- **BRIEF**
Please return each of the entries that follow, unchanged in every word.
· · ·
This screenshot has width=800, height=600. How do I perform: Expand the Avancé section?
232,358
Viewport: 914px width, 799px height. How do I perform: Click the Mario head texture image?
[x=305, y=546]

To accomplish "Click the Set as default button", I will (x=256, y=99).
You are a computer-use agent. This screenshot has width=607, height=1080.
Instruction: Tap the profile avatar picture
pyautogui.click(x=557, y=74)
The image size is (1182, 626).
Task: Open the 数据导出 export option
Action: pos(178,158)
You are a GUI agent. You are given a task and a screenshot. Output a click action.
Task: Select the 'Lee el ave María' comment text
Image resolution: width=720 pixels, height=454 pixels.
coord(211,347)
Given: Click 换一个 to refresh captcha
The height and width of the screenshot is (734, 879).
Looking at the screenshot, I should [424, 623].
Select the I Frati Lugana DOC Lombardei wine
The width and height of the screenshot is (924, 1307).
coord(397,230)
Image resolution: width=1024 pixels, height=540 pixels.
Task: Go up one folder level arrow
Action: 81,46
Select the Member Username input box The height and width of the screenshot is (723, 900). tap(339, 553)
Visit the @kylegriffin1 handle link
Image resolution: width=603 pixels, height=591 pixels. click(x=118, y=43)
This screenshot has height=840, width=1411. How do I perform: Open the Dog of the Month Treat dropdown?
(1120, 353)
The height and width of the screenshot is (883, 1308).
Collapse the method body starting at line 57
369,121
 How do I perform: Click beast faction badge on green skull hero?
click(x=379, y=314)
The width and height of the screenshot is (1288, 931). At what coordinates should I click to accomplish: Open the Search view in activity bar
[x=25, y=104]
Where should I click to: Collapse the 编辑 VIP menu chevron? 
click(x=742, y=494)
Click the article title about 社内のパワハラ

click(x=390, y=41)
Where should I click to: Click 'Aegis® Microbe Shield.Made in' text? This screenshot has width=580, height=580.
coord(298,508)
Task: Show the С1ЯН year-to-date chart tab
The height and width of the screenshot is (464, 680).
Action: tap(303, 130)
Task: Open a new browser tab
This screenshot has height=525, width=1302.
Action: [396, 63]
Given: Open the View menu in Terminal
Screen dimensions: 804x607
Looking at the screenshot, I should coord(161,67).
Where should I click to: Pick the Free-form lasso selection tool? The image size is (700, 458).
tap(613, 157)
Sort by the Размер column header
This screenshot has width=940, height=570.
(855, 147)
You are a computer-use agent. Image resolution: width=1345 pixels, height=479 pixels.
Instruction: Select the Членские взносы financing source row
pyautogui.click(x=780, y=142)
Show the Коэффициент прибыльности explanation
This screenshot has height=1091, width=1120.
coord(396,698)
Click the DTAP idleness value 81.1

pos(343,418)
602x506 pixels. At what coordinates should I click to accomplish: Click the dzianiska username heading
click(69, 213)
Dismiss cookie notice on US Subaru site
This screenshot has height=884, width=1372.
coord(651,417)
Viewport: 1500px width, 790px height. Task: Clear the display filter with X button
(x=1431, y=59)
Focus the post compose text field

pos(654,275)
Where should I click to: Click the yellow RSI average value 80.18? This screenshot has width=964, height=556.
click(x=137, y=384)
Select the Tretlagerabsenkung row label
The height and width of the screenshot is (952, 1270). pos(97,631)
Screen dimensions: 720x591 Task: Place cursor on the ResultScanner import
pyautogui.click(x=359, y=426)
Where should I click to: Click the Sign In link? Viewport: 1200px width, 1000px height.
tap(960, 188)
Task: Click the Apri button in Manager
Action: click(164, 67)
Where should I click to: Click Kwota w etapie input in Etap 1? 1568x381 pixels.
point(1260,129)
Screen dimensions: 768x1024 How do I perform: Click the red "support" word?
· · ·
- **EXERCISE ANSWER**
This screenshot has width=800, height=600. How do I perform: Expand the Avancé section?
232,358
Viewport: 914px width, 799px height. How do I perform: Click the Mario head texture image?
[x=305, y=546]

To accomplish "Click the Set as default button", I will (x=256, y=99).
You are a computer-use agent. This screenshot has width=607, height=1080.
Instruction: Tap the profile avatar picture
pyautogui.click(x=557, y=74)
The image size is (1182, 626).
Task: Open the 数据导出 export option
Action: pos(178,158)
You are a GUI agent. You are given a task and a screenshot. Output a click action.
Task: Select the 'Lee el ave María' comment text
Image resolution: width=720 pixels, height=454 pixels.
coord(211,347)
Given: Click 换一个 to refresh captcha
The height and width of the screenshot is (734, 879).
Looking at the screenshot, I should [424, 623].
Select the I Frati Lugana DOC Lombardei wine
The width and height of the screenshot is (924, 1307).
coord(397,230)
Image resolution: width=1024 pixels, height=540 pixels.
Task: Go up one folder level arrow
Action: 81,46
Select the Member Username input box The height and width of the screenshot is (723, 900). tap(339, 553)
Visit the @kylegriffin1 handle link
Image resolution: width=603 pixels, height=591 pixels. click(x=118, y=43)
This screenshot has height=840, width=1411. How do I perform: Open the Dog of the Month Treat dropdown?
(1120, 353)
The height and width of the screenshot is (883, 1308).
Collapse the method body starting at line 57
369,121
 How do I perform: Click beast faction badge on green skull hero?
click(x=379, y=314)
The width and height of the screenshot is (1288, 931). At what coordinates should I click to accomplish: Open the Search view in activity bar
[x=25, y=104]
Where should I click to: Collapse the 编辑 VIP menu chevron? 
click(x=742, y=494)
Click the article title about 社内のパワハラ

click(x=390, y=41)
Where should I click to: Click 'Aegis® Microbe Shield.Made in' text? This screenshot has width=580, height=580.
coord(298,508)
Task: Show the С1ЯН year-to-date chart tab
The height and width of the screenshot is (464, 680).
Action: tap(303, 130)
Task: Open a new browser tab
This screenshot has height=525, width=1302.
Action: [396, 63]
Given: Open the View menu in Terminal
Screen dimensions: 804x607
Looking at the screenshot, I should coord(161,67).
Where should I click to: Pick the Free-form lasso selection tool? The image size is (700, 458).
tap(613, 157)
Sort by the Размер column header
This screenshot has width=940, height=570.
(855, 147)
You are a computer-use agent. Image resolution: width=1345 pixels, height=479 pixels.
Instruction: Select the Членские взносы financing source row
pyautogui.click(x=780, y=142)
Show the Коэффициент прибыльности explanation
This screenshot has height=1091, width=1120.
coord(396,698)
Click the DTAP idleness value 81.1

pos(343,418)
602x506 pixels. At what coordinates should I click to accomplish: Click the dzianiska username heading
click(69, 213)
Dismiss cookie notice on US Subaru site
This screenshot has height=884, width=1372.
coord(651,417)
Viewport: 1500px width, 790px height. Task: Clear the display filter with X button
(x=1431, y=59)
Focus the post compose text field

pos(654,275)
Where should I click to: Click the yellow RSI average value 80.18? This screenshot has width=964, height=556.
click(x=137, y=384)
Select the Tretlagerabsenkung row label
The height and width of the screenshot is (952, 1270). pos(97,631)
Screen dimensions: 720x591 Task: Place cursor on the ResultScanner import
pyautogui.click(x=359, y=426)
Where should I click to: Click the Sign In link? Viewport: 1200px width, 1000px height.
tap(960, 188)
Task: Click the Apri button in Manager
Action: click(164, 67)
Where should I click to: Click Kwota w etapie input in Etap 1? 1568x381 pixels.
point(1260,129)
Screen dimensions: 768x1024 How do I perform: Click the red "support" word?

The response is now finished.